[EXERCISES]
(a) From the passage on finding requirements for ITIL, list the kinds of meetings it suggests attending to learn how configuration data could help.
(b) Decide whether each statement agrees with the passage on finding requirements for ITIL. Answer yes or no and quote the words that settle it.
(i) The best starting point for requirements is where you already are.
(ii) You should talk only with people inside your own organization.
(iii) Your job description may point to some requirements.
(c) Carry the passage on finding requirements for ITIL forward from its final sentence.
======== EXTRACT
Where do you go to get good requirements for ITIL?
So where do you go to get good requirements? The best place to start is where you are. Most likely you are involved in building configuration management because of your role in the enterprise. Look at your job description. If it says anything about configuration management, those are probably some requirements. Look at the problems that you, your team, and your organization are experiencing because you don’t have good configuration data. Those problems are a great place to look for a description of what’s needed. Attend some incident management meetings— document what you learn about how configuration data could help, being careful to get only configuration management requirements. Do the same with meetings regarding change approvals, capacity planning, or service levels. In each of these disciplines, you’re likely to discover some way in which configuration management data could help. In addition to these formal meetings, you also want to talk to people both inside your organization and in other organizations who are implementing ITIL. All these areas will help you when looking for requirements.
================
======== DATA SEGMENT
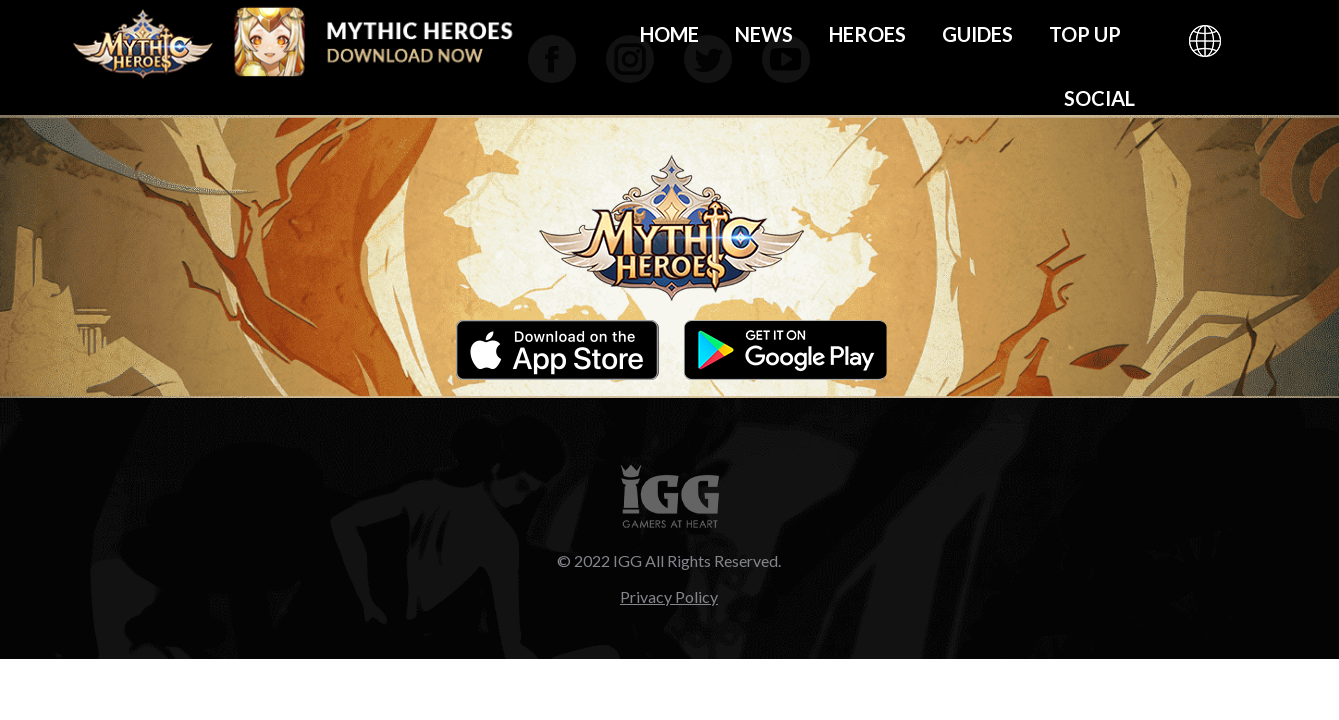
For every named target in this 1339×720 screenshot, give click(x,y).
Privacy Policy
================
[RESPONSES PER TASK]
(a)
- Incident management
- Change approvals
- Capacity planning
- Service levels

(b)
(i) Yes: "The best place to start is where you are."
(ii) No: "talk to people both inside your organization and in other organizations who are implementing ITIL."
(iii) Yes: "If it says anything about configuration management, those are probably some requirements."

(c)
Certainly you’ll want to schedule time with your stakeholders. Anyone who has a dream, hope, wish, or expectation of configuration management is a stakeholder, and the more of them you can listen to, the better you’ll be able to compile a complete picture of what will satisfy your organization. Be sure to consider those stakeholders outside of information technology (IT). Although you may need to educate them a bit about what configuration management is and why you’re interested in it, you’ll often find the fresh perspective they can bring worth the effort of seeking them out. Also don’t get bound to a single geography. If your organization spans the world, you should talk to people all across the world and not just in your home country. In this exploratory stage of requirements gathering, you will most likely get a much better education about how your organization thinks, and not just about configuration management. Any time spent seeking out your stakeholders will be returned threefold in time saved getting your project approved and keeping it moving forward when obstacles arise.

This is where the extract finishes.